Want to add healthy years to your life? Here’s what new longevity research says–Washington Post, October 4, 2021
Recent research points to interventions in diet, exercise and mental outlook that could slow down aging and age-related diseases without risky bio–hacks such as unproven gene therapies. According to a biochemist who runs the Longevity Institute at the University of Southern California, a multidisciplinary approach involving these evidence-based strategies “could get it all right.” What’s now become clear is that certain lifestyles help individuals live longer than they otherwise would — including the genetically blessed. According to Harvard researchers, healthy habits add nearly 15 years of life expectancy–equivalent to trillions in healthcare savings
What is an ‘emotional push-up’? Exploring the concept of mental health gyms–Washington Post, October 19, 2021
A new breed of gyms focuses on strengthening the mind as much as–and along with–the body. Liberate offers live classes in mindful movement, meditation, conversation and journaling. Coa takes a therapist-led approach to help people get “emotionally fit”: to become self-aware, empathetic, resilient, mindful and communicative.

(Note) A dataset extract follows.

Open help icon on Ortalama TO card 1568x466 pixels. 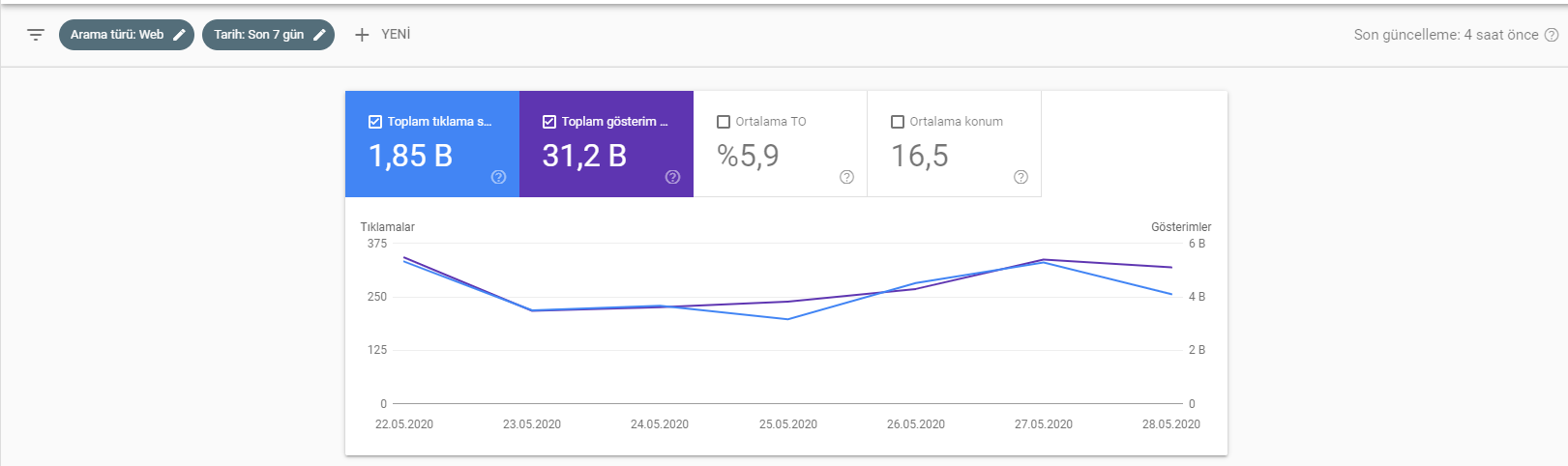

Employers have been offering the wrong office amenities: Workplaces need fresh air, not foosball tables and coffee barsIs going to the office a broken way of working?––Atlantic, October 3, 2021
Joseph Allen, professor at the Harvard T. H. Chan School of Public Health (and a 2021 Global Wellness Summit keynote speaker) argues that the lack of attention to the air we breathe indoors looks positively reckless in hindsight. He argues that workplaces need to stop focusing on the showy amenities (fancy gyms and coffee bars) and start paying attention to ventilation, which determines whether diseases circulate in a company and whether employees can actually think well. The cool amenity post-pandemic: clean air, what we should have focused on decades ago.

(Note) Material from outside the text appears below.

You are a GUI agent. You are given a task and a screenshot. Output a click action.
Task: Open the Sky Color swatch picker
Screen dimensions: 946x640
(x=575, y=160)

Factory farms of disease: how industrial chicken production is breeding the next pandemic–Guardian, October 18, 2021
We’ve got enough to worry about, but this is a weak signal getting ever stronger. Global attention is fixed on COVID-19, but eight or more variants of avian flu, all of which can infect and kill humans and are potentially more severe than COVID-19, now regularly rattle around the world’s factory farms. Despite reassurances from governments and the poultry and livestock industries that intensive farming is safe, scientific evidence shows that stressful, crowded conditions drive the emergence and spread of many infectious diseases, and act as an “epidemiological bridge” between wildlife and human infections.
A Striking Stat
One million people in England stopped exercising during the pandemic. The number of people taking part in physical activity or sport dropped 4.1% (1.6 million people) compared to the 2019.